Spielbericht Damen I: Trotz Startschwierigkeiten souveränes Spiel

Am Sonntag gewannen die Damen des TSV Winkelhaid nach Startschwierigkeiten souverän mit 17:35 und konnten so den 6-Punkte-Vorsprung auf den Tabellenzweiten VfL Günzburg verteidigen.

Da der VfL Günzburg am Samstag gegen die HSG Volkach nur Untentschieden spielte, war bereits vor dem Spiel klar, dass mit einem Sieg der Vorsprung auf 6 Punkte steigen würde. Dementsprechend motiviert wollten die Damen des TSV zur Sache gehen.

Die Reise in die unterfränkische Stadt Schweinfurt musste ohne Lena Bauer (Studium) und Aline Meyer (Erkrankung) angetreten werden. Außerdem stand Katja Götz aufgrund einer Erkältung nur für Kurzeinsätze zur Verfügung. Die Anfangsminuten gestalteten sich ausgeglichen. Dies lag daran, dass die Winkelhaiderinnen Probleme mit der 5:1-Abwehr des Gegners hatten und gleichzeitig beste Gelegenheiten nicht zum Torerfolg nutzten und entweder Latte/Pfosten oder aber die Torhüterin trafen.

Außerdem hatten die Schweinfurter Damen mit Julia Albert eine äußerst starke Linkshänderin in ihren Reihen, welche Winkelhaids Abwehr in den ersten Minuten nicht in den Griff bekam. Dies zwang Trainer Sebastian Wilfling beim Stand von 4:4 nach 8 Minuten zu einem frühen Team-Time-Out. In dieser sprach er vor allem Möglichkeiten an, wie die 5:1-Abwehr leichter ausgehebelt werden könne, und beorderte eine Spielerin zur Manndeckung gegen Julia Albert.

Nach dieser Auszeit konnten die Winkelhaider Damen den Vorsprung auf 2 Tore ausbauen; dieser hätte aber höher ausfallen müssen, da allein in dieser Phase 2 Siebenmeter verworfen wurden. Trotzdem gelang es durch eine schnelle zweite Welle und richtige Entscheidungen im Angriff, den Vorsprung auf 4 Tore auszubauen (4:6; 7:11; 9:13).

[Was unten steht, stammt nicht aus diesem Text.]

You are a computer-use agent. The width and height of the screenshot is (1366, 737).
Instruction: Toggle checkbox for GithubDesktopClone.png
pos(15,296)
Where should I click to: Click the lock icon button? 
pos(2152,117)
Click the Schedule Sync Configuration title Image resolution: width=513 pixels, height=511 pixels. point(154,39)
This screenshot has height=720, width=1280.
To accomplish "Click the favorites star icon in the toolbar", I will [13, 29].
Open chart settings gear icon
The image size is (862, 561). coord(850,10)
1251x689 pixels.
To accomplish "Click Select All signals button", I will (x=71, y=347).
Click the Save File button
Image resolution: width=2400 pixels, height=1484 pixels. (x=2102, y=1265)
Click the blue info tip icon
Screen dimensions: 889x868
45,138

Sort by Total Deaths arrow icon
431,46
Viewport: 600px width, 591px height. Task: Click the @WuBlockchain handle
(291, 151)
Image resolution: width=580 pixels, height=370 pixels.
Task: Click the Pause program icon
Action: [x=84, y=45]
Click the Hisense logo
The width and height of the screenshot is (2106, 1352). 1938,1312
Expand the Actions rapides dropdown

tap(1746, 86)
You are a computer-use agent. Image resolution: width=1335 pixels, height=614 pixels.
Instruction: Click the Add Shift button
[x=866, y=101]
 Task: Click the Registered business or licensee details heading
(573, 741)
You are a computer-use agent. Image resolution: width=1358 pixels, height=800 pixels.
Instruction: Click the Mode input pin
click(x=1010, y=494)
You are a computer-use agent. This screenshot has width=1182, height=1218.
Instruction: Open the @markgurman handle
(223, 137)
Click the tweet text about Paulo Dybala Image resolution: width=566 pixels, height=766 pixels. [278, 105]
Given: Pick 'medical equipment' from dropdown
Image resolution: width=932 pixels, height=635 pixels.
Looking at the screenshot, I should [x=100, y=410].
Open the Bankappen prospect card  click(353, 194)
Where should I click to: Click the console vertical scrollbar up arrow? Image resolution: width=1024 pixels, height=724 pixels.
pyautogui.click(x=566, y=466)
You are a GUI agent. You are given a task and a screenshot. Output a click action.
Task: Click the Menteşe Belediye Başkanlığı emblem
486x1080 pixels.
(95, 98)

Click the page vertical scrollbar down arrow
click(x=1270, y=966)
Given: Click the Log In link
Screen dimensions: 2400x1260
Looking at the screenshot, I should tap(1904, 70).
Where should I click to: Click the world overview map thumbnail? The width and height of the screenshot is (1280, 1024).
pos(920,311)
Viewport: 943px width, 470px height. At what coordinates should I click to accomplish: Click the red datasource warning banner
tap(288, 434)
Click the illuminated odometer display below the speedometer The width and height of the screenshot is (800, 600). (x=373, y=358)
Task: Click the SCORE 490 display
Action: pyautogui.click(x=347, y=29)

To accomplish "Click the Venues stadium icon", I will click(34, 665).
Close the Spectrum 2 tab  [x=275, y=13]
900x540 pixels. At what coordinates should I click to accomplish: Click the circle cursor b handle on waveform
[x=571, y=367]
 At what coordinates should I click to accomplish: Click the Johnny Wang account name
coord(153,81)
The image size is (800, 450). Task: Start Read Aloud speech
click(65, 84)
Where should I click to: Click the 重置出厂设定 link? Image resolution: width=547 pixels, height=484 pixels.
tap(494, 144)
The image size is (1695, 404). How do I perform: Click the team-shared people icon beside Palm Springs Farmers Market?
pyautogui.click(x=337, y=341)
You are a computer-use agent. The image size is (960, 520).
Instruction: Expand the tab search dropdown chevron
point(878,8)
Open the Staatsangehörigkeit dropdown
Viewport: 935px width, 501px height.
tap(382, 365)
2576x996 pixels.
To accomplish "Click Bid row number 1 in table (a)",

Schweinfurts Angriffsbemühungen waren durch die kurze Deckung besser ausrechenbar und deshalb leichter zu unterbinden.

Bis zum Halbzeitpfiff konnte der Vorsprung auf 5 Tore ausgebaut werden, welcher allerdings in Anbetracht der vielen vergebenen Torchancen deutlich zu gering ausfiel.

Sebastian Wilfling hatte deshalb auch außer der Chancenverwertung nichts zu bemängeln und forderte die Mannschaft dazu auf, weiterhin schnell nach vorne zu spielen und konzentriert abzuschließen.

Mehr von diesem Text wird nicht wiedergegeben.